(Descripción de la tarea):
Resume en dos oraciones el fragmento sobre el homo oeconomicus que aparece a continuación.

Sobre el
homo oeconomicus,la ideología neoclásica o
neoliberal está todo dicho, si bien no por parte de todos. Ya el poeta
favorito de Alemania, Goethe, predijo en 1832 en su drama Fausto el
dominio universal del dinero… ¡Y en verso! Sin embargo, a comienzos del
siglo XXI tenemos que añadir algo esencial, nuevo y original: el Fausto
digital, o más exactamente: el atrevimiento y ceguera fáusticos del
capitalismo del ego.
Frank Schirrmacher, coeditor del
Frankfurter Allgemeine Zeitung, describe en su libro de reciente aparición,
Ego,
cómo la implantación de este “nuevo” egoísmo ha ido adquiriendo
carácter normativo y, tras la guerra fría, ha sellado la victoria de la
teoría de la elección racional hasta en los detalles más nimios del
mundo de la vida; incluso en el alma digital del
homo novus. Hasta el concepto sartriano de “mala fe” se queda demasiado corto, puesto que presupone la libertad de elección.

(Datos registrados):
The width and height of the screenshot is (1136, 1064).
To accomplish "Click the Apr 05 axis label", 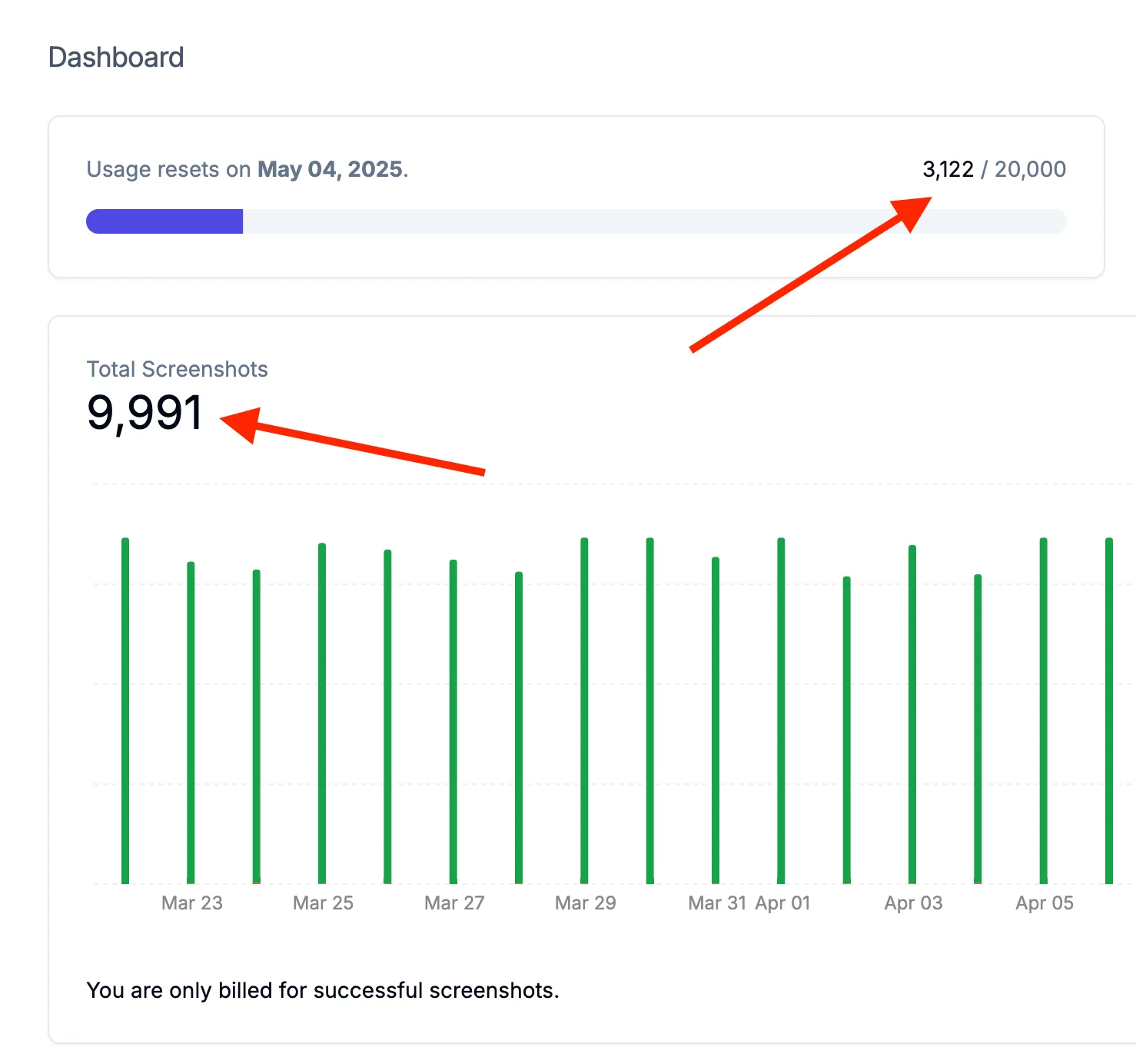I will [1043, 903].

(Resultado del ejercicio):
Aunque sobre el homo oeconomicus y la ideología neoclásica o neoliberal ya está todo dicho, y Goethe predijo en 1832 en su drama Fausto el dominio universal del dinero, a comienzos del siglo XXI hay que añadir algo nuevo: el Fausto digital, es decir, el atrevimiento y la ceguera fáusticos del capitalismo del ego. En su libro Ego, Frank Schirrmacher, coeditor del Frankfurter Allgemeine Zeitung, describe cómo este "nuevo" egoísmo ha adquirido carácter normativo y, tras la guerra fría, ha sellado la victoria de la teoría de la elección racional hasta en los detalles más nimios del mundo de la vida.